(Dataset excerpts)
============

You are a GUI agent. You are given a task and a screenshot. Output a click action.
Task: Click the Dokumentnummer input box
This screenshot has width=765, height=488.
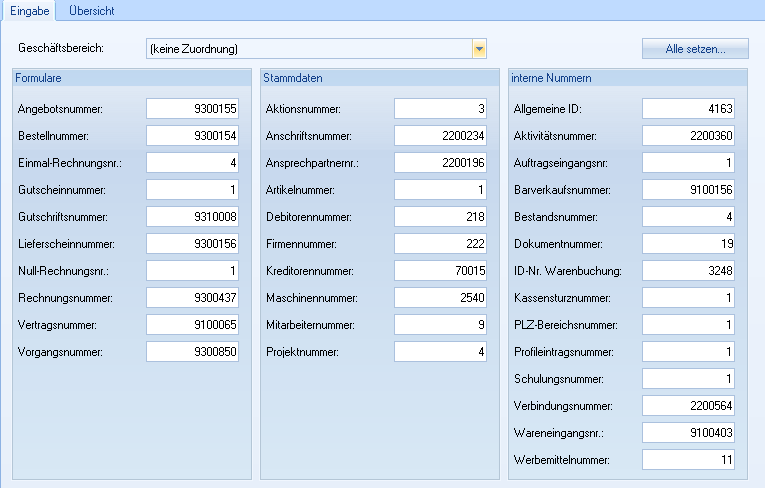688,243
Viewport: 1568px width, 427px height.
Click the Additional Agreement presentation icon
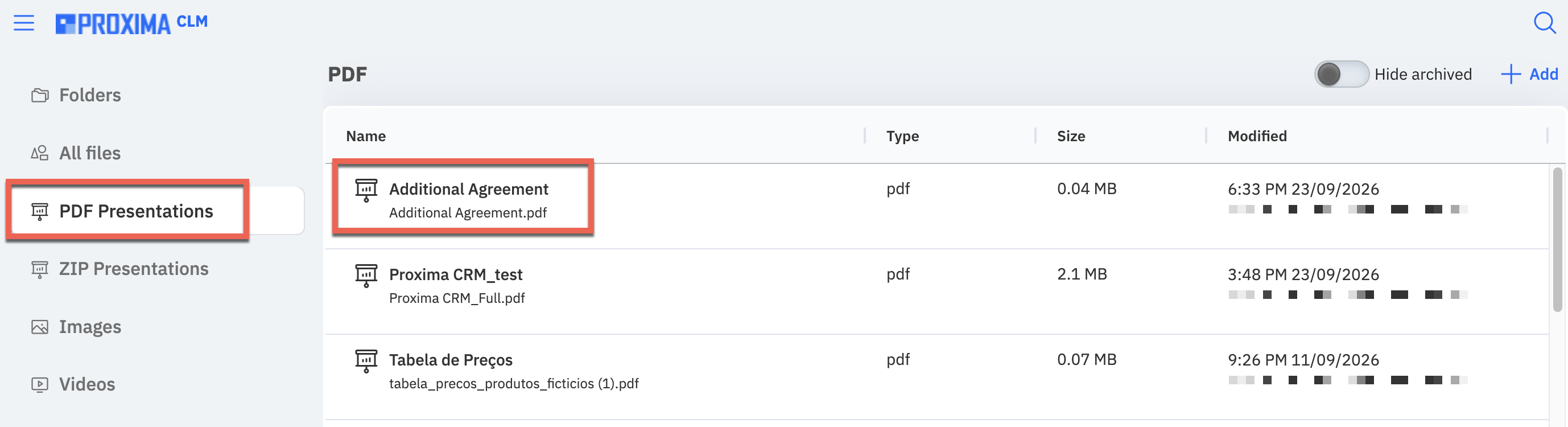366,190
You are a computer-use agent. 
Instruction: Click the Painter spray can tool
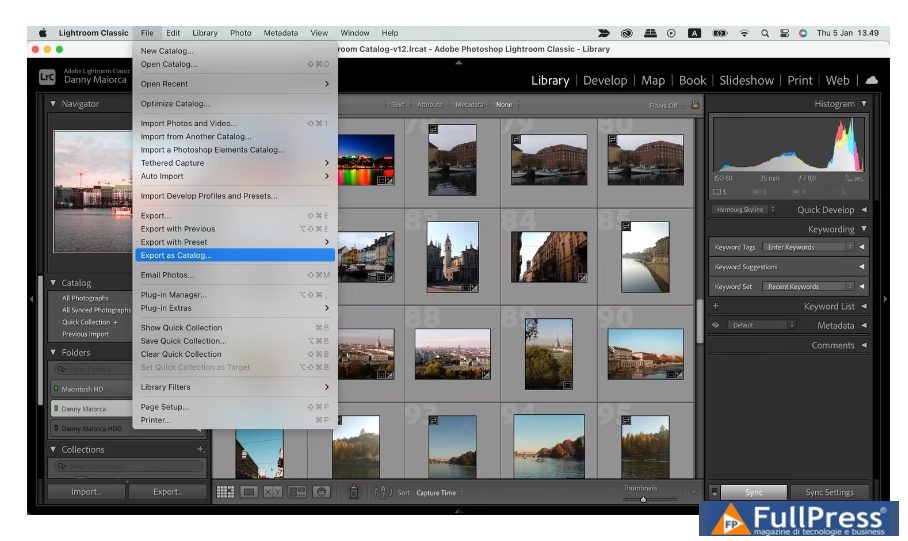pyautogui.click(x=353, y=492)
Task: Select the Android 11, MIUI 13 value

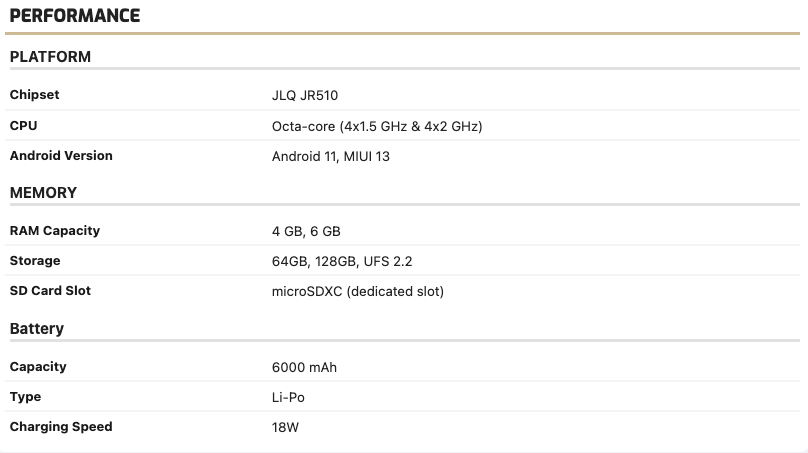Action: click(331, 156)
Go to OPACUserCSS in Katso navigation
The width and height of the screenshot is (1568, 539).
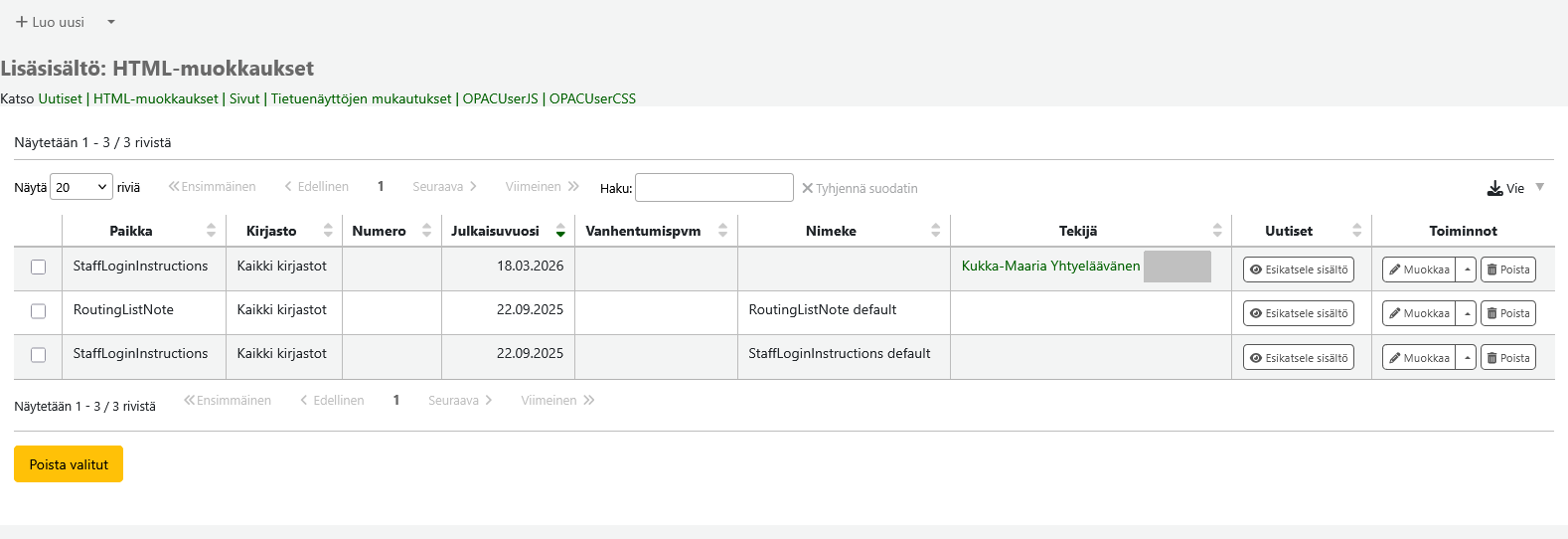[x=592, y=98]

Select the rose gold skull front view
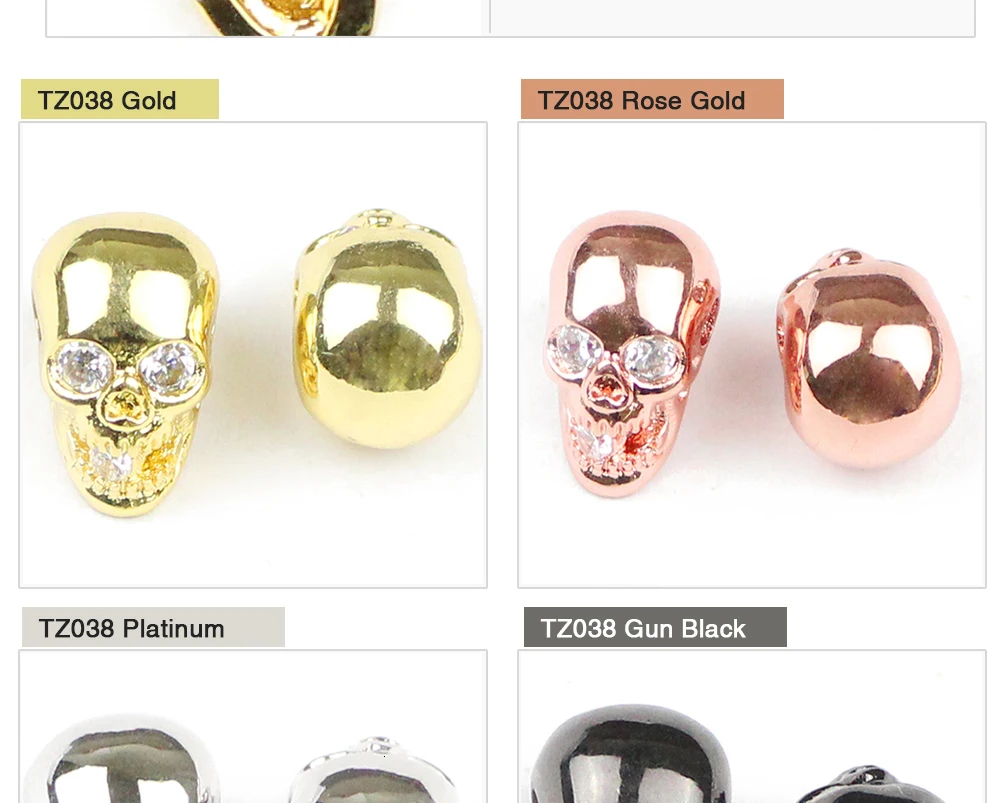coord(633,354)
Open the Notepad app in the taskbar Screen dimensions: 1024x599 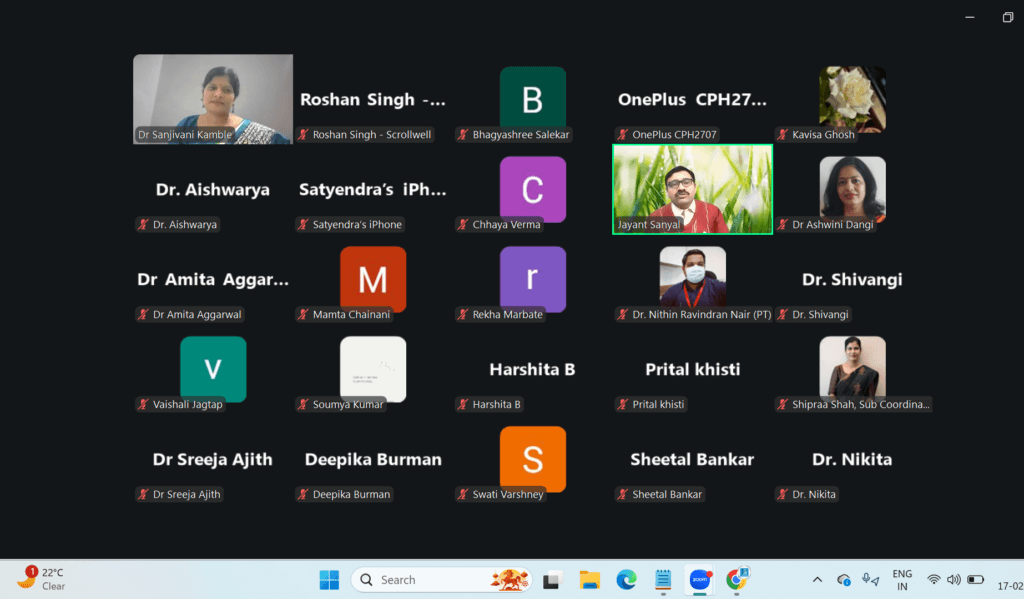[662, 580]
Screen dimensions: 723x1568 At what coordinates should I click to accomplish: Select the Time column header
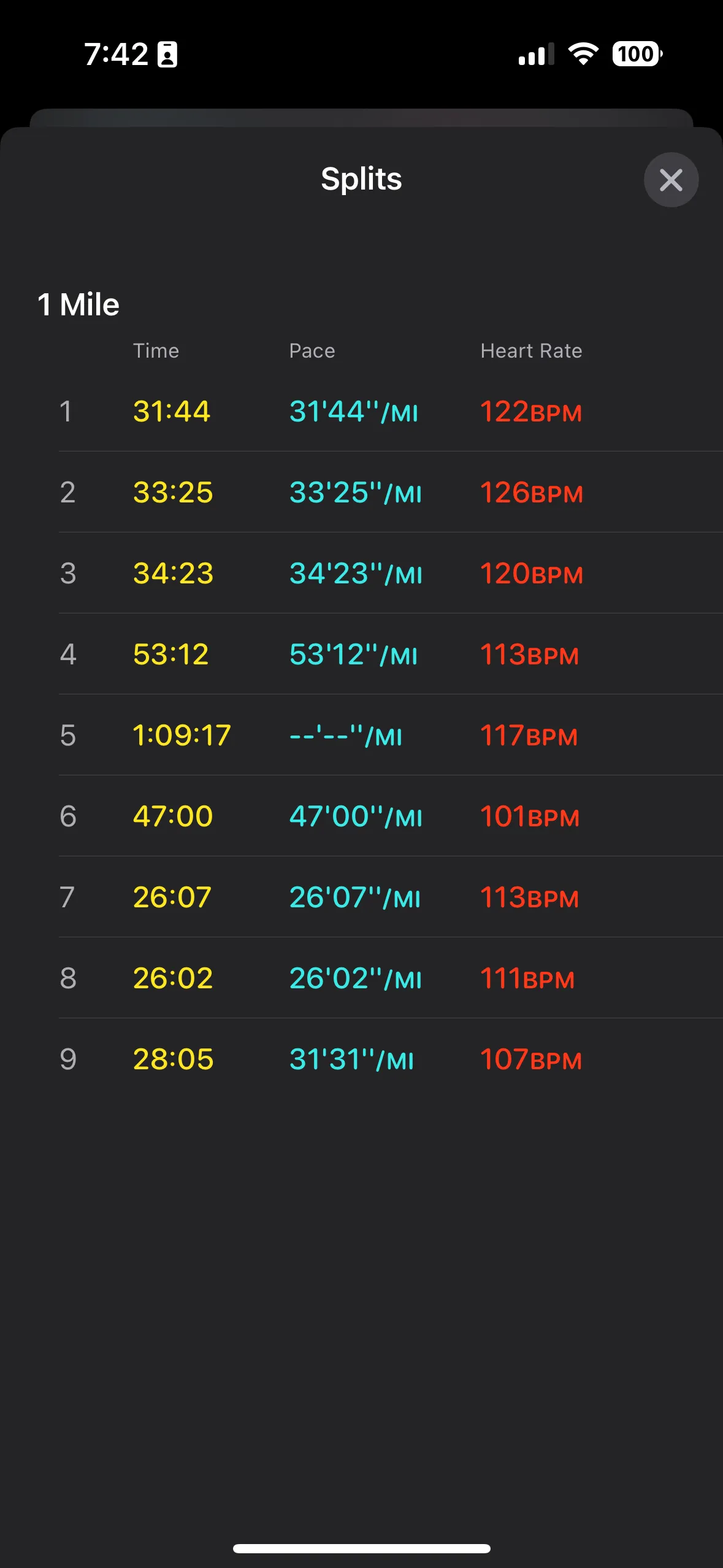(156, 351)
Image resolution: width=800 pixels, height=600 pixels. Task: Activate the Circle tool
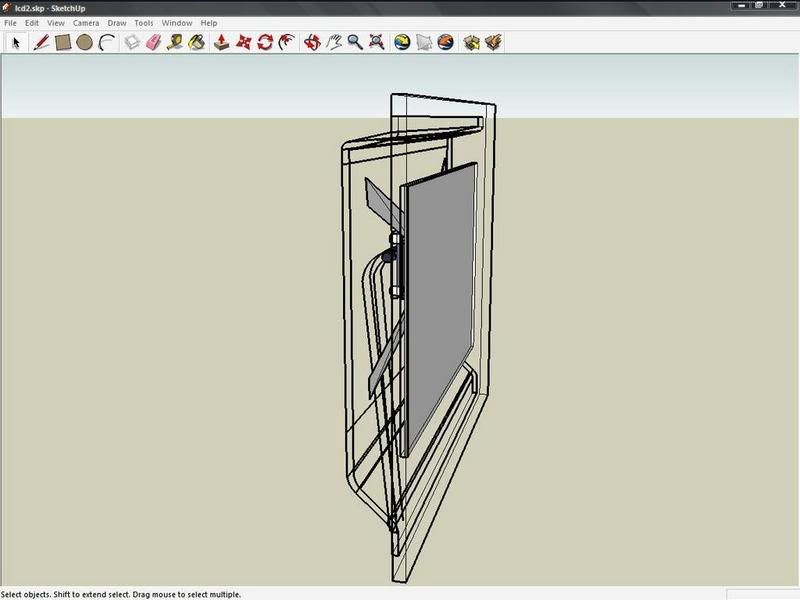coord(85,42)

============

▶ _TASK OBJECTIVE_:
Among the lines above, find the ones containing "agent" and copy them.

▶ _TASK OUTPUT_:
You are a GUI agent. You are given a task and a screenshot. Output a click action.
You are a computer-use agent. 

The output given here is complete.